'U' doctors travel to Russia, aid colleagues

By Peter Myers
Daily Staff Reporter

Russia is in the midst of a cardiovascular epidemic. Last week, three University physicians went to St. Petersburg, Russia, to help.

The expedition was organized by the nonprofit group AmeriCares, an international aid organization that specializes in transporting medical supplies and assistance to areas around the world.

"Cardiovascular care in Russia is a disaster," said Director of Cardiology Preventative Research and Education Lori Mosca, one of the three volunteering physicians.

"You've got a country that has recently received political freedom ... but the reality is that most of them don't enjoy the basics of life that they used to," she said.

Rates of cardiovascular disease have risen incredibly since the fall of the Soviet Union, Mosca said.

The expedition was primarily educational, with the American doctors instructing their Russian colleagues in cardiac surgery and disease prevention.

Steven Werns, internal medicine associate professor, was one of the University cardiologists to make the trip. His particular responsibility was to demonstrate coronary angioplasty, a surgical procedure that involves inserting a balloon on a catheter up through a vein in the leg and into the heart.

Russian surgeons, Werns said, are often behind in their knowledge of the latest procedures. Unlike American doctors, they lack the financial resources to travel and stay updated on the newest, most effective treatments.

In many ways, Russian hospitals are financially crippled. "They reuse everything," Werns said. Common surgical implements such as catheters, which are used once and thrown away in the United States, are sterilized and reused repeatedly in Russia. Sterilization is often imperfect, Werns said, and catheters tend to break when reused.

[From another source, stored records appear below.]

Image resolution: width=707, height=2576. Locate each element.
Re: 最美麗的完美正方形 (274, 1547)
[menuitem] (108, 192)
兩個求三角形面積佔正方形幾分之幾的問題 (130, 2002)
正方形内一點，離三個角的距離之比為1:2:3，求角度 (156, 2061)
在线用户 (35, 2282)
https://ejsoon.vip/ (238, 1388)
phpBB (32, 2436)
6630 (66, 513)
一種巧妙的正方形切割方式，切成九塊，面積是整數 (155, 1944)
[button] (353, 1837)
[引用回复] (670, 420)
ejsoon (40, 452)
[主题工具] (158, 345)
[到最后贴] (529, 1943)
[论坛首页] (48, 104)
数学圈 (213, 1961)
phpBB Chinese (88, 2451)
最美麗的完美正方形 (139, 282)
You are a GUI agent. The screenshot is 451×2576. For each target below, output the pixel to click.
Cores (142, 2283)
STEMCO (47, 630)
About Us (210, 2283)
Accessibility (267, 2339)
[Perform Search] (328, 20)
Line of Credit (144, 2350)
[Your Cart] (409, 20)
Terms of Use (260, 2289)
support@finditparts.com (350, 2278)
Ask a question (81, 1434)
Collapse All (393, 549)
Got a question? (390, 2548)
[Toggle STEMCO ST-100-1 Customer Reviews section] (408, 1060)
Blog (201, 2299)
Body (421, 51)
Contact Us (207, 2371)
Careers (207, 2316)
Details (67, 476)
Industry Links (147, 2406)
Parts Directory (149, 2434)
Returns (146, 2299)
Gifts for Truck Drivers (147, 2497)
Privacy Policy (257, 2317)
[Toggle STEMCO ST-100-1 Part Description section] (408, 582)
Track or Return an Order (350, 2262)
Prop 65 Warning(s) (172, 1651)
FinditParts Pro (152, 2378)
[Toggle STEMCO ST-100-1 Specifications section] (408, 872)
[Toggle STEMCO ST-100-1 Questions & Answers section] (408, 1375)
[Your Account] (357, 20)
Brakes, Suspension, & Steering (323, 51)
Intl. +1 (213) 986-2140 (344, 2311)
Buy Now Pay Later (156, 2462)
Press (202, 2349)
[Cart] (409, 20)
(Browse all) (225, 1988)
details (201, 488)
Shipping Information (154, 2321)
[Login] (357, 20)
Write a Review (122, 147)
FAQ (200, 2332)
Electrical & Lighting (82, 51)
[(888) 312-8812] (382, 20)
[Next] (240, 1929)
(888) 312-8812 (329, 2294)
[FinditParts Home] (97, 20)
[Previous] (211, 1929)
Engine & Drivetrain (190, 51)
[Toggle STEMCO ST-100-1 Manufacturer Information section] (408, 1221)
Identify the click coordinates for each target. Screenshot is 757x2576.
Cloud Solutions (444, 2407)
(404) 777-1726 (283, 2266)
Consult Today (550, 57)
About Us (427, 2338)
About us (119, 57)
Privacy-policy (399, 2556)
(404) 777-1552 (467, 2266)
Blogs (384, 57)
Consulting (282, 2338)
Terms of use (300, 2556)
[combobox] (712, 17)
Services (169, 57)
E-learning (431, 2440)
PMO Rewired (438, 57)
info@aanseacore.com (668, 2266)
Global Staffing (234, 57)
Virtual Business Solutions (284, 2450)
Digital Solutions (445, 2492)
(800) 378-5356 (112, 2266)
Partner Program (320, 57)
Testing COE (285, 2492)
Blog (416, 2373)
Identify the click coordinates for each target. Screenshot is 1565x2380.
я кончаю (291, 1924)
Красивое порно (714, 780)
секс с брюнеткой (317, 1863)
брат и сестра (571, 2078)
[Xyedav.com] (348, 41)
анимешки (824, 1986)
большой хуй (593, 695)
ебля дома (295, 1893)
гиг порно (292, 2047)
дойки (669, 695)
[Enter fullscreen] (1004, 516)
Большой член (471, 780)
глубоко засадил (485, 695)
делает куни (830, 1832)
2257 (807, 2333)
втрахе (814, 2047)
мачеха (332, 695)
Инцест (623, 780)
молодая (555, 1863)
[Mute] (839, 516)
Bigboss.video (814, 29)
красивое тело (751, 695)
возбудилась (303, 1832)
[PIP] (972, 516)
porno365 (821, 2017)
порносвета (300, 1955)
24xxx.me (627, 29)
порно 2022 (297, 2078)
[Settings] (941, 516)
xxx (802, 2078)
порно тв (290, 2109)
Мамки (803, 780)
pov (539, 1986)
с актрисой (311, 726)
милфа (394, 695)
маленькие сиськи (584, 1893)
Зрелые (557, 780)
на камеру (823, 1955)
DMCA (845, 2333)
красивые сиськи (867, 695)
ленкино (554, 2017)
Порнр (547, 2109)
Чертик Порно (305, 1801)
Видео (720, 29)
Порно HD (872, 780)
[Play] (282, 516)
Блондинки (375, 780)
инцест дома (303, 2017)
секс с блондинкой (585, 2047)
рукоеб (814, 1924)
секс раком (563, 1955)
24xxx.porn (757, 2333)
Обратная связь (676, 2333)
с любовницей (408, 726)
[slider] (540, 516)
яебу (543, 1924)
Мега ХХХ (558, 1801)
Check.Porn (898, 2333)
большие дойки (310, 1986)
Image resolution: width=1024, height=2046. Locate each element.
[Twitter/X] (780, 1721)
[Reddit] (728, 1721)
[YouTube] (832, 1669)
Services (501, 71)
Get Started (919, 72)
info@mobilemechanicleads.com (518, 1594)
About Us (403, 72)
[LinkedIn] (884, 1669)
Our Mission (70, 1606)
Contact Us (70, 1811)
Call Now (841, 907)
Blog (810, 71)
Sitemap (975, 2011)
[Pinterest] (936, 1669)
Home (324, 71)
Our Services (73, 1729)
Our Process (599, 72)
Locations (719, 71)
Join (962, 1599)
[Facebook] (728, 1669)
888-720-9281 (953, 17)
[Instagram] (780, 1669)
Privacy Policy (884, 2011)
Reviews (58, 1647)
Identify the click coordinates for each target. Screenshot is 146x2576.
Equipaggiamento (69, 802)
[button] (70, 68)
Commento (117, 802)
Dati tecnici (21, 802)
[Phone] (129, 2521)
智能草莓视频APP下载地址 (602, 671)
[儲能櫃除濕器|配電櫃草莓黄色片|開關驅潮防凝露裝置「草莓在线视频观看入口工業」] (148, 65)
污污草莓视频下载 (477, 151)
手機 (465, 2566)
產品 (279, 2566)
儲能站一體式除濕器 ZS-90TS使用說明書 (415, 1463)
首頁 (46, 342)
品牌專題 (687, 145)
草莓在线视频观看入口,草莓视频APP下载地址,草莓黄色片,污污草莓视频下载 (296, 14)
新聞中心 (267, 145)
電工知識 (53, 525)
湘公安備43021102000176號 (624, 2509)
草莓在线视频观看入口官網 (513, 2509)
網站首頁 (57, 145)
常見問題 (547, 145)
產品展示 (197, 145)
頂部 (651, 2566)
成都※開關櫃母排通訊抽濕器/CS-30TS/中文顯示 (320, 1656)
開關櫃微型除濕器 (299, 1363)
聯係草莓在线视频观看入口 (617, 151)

The Russian facilities have other shortcomings.

"They're not very clean, they're poorly lighted," Sterns said. Medical equipment such as x-ray machines are severely out of date. "They're using equipment that we probably abandoned 10 to 15 years ago."

Wide-ranging public-health conditions that are well known in the United States are often not taken seriously. The Russian medical establishment seems to ignore precautions against high cholesterol and smoking.

"It's like practicing medicine in another world," Werns said. "You walk into an operating room and all the doctors are smoking."

Mosca estimates that about 60 percent of the Russian population smokes, and considers it the primary cause of the cardiovascular "epidemic" in Russia.

Mosca has plans to develop a cooperative program between the University's Medical School and the St. Petersburg Medical School that would follow 150 students from each university and hopefully augment their knowledge of cardiology.

Mosca says the solution to the Russian problem lies in education, but also notes that, "the (Russian) physicians are very skilled, but their hands are completely tied because of lack of resources."